►
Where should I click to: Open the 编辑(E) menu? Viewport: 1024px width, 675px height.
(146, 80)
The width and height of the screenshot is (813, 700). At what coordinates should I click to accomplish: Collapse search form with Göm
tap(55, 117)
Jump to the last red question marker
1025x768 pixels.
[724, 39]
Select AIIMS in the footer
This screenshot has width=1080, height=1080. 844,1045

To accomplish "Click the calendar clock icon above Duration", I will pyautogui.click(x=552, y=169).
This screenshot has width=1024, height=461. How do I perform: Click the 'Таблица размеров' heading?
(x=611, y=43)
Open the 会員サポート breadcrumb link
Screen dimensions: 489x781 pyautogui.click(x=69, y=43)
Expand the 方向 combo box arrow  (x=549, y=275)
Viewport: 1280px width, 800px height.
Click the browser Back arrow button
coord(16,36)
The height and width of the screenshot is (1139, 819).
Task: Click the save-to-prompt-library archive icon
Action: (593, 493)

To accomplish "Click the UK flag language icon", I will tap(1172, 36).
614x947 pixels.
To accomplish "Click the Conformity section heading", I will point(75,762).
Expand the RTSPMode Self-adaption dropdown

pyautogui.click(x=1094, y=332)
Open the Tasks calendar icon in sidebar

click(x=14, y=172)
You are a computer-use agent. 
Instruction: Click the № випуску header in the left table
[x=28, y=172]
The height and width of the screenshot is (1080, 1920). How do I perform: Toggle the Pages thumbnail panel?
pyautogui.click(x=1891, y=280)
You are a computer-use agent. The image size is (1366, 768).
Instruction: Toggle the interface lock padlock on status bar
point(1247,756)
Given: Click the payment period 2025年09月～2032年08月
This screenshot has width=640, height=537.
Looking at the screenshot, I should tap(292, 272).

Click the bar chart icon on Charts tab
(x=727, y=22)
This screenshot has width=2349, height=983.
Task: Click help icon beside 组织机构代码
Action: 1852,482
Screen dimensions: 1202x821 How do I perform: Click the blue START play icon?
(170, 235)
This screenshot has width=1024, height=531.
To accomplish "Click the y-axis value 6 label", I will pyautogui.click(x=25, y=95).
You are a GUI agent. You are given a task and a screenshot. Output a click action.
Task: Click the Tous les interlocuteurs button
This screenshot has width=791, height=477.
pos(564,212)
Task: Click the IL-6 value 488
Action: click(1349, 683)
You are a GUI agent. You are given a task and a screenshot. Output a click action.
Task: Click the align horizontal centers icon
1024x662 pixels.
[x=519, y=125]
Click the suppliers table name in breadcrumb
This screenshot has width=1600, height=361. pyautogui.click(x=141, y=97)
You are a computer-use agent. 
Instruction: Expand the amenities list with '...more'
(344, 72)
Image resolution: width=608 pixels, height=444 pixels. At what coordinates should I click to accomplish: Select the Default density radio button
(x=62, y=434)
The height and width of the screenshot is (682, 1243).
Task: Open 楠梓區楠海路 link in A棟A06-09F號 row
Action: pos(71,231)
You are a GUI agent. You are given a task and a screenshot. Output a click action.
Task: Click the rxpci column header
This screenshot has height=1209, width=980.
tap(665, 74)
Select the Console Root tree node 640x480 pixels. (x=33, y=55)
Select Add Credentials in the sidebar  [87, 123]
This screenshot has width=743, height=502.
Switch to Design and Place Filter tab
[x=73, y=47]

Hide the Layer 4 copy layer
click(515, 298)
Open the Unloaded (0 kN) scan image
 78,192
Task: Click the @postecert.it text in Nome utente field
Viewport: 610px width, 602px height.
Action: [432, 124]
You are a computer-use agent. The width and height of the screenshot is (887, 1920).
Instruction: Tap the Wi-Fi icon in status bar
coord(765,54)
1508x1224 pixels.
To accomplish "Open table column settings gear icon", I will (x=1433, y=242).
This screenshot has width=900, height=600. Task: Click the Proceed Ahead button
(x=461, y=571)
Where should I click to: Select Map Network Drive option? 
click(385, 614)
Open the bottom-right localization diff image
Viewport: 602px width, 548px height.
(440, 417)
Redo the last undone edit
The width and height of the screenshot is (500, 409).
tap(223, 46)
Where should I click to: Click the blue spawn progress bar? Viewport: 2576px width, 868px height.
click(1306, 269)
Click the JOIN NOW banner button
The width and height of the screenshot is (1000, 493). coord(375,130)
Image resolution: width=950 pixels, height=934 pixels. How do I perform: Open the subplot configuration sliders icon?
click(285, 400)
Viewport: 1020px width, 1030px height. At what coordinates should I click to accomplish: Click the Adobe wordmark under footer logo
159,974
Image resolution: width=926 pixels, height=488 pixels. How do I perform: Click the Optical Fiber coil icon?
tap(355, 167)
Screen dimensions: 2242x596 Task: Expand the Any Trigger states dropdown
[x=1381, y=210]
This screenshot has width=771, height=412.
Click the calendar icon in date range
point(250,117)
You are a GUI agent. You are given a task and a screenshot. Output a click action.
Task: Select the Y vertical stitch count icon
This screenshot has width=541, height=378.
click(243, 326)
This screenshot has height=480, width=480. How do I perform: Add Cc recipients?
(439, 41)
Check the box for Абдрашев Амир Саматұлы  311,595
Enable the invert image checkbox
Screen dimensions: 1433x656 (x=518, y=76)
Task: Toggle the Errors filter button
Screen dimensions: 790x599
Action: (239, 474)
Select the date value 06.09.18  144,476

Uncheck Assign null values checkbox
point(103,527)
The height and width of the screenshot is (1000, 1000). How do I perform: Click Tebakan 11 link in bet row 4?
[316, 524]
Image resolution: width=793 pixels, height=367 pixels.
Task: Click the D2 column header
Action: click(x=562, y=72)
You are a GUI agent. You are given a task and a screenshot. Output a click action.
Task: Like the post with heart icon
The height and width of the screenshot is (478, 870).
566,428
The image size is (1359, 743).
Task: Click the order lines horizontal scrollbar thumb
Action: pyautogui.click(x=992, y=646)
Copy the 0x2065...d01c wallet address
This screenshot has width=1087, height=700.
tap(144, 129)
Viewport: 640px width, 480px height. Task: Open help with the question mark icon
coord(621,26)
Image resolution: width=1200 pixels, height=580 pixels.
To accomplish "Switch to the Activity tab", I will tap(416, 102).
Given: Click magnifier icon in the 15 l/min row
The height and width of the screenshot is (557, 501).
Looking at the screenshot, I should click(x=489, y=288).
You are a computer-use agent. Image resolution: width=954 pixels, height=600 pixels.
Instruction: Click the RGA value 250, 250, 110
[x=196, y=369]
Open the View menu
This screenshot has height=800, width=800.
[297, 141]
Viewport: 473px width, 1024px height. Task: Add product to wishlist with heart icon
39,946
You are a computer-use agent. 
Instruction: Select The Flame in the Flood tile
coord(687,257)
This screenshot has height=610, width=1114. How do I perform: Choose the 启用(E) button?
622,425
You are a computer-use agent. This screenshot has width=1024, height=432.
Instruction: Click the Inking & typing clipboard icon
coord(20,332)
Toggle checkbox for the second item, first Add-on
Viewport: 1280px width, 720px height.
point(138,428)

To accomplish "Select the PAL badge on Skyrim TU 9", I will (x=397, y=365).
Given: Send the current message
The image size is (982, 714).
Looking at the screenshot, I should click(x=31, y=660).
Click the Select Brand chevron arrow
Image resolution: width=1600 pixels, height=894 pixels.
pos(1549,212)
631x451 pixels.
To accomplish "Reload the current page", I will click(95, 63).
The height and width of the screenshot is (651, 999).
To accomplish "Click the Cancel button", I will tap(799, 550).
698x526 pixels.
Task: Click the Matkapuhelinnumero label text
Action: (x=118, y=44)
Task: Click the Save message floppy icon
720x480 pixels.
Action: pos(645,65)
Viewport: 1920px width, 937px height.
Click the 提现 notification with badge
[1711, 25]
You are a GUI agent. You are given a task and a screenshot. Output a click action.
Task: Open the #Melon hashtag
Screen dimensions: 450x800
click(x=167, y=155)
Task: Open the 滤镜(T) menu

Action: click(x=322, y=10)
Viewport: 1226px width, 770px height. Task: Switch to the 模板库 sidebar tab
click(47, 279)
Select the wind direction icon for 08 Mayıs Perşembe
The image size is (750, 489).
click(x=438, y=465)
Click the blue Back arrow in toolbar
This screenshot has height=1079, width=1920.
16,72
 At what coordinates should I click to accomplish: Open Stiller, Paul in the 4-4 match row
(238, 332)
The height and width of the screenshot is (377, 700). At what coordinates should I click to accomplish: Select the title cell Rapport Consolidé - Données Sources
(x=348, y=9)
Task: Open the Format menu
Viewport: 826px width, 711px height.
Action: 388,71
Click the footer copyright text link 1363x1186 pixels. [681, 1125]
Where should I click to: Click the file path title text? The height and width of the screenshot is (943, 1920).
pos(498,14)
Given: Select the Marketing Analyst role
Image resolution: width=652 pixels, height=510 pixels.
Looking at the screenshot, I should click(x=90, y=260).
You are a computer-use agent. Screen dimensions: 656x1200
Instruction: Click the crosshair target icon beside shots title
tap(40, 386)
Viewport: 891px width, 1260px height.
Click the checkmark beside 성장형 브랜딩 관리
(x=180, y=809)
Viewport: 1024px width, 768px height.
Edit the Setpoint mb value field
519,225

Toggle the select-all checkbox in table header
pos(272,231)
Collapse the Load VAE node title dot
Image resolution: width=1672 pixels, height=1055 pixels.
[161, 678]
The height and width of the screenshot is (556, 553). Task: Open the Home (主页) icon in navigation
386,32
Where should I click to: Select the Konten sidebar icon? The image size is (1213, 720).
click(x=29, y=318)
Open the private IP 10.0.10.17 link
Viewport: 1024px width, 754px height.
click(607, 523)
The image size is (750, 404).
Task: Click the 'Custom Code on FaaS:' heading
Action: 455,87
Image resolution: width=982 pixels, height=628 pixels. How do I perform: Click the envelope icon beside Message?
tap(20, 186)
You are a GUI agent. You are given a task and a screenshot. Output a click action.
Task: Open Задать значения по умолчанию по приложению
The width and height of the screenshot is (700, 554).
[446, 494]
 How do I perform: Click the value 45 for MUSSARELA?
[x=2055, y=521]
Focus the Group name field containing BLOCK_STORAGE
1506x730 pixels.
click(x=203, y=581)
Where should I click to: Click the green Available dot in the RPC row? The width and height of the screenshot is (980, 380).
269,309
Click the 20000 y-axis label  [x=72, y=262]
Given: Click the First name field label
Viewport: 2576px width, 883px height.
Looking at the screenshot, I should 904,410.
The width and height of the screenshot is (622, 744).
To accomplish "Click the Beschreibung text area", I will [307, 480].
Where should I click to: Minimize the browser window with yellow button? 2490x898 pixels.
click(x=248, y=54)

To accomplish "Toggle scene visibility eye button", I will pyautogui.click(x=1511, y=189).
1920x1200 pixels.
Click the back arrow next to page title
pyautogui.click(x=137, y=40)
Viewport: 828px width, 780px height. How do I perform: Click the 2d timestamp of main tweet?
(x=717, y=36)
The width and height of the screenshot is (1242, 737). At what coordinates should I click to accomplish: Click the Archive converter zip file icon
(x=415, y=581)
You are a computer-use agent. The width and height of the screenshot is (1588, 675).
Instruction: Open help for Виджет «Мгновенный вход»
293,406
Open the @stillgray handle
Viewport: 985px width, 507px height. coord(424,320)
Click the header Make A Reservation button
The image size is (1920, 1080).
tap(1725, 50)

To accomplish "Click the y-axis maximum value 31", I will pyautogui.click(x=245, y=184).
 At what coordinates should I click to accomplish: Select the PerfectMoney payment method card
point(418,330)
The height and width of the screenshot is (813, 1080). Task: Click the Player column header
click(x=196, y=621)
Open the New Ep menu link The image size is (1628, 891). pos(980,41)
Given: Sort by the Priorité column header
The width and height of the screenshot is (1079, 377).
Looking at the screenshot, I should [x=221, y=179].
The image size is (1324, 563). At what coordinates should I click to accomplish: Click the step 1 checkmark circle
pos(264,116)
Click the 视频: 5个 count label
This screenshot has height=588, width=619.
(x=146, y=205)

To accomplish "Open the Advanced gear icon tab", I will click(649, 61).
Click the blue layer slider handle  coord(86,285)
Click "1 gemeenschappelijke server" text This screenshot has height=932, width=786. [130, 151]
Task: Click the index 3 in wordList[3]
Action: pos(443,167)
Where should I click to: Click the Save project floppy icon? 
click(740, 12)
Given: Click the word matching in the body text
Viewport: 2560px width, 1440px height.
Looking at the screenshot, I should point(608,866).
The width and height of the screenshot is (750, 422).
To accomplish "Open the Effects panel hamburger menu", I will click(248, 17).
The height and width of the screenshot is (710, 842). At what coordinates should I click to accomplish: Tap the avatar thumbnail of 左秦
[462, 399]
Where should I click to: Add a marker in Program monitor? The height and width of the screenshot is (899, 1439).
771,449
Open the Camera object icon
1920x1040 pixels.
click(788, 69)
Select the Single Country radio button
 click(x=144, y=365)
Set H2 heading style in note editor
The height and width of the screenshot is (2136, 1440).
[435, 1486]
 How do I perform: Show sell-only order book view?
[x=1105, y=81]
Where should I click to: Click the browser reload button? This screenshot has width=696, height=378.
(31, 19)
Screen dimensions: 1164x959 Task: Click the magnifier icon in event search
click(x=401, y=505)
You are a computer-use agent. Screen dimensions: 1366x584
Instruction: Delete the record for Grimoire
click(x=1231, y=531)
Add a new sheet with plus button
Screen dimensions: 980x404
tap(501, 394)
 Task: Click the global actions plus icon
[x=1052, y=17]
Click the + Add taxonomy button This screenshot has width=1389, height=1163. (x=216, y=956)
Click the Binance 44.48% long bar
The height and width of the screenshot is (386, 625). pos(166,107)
◄
- Requirement
Take exactly the lines from the one containing "width=786. [130, 151]" through the one containing "Given: Click the word" in the data above, and output them with nothing added.

- Reply to the exercise
Click "1 gemeenschappelijke server" text This screenshot has height=932, width=786. [130, 151]
Task: Click the index 3 in wordList[3]
Action: pos(443,167)
Where should I click to: Click the Save project floppy icon? 
click(740, 12)
Given: Click the word matching in the body text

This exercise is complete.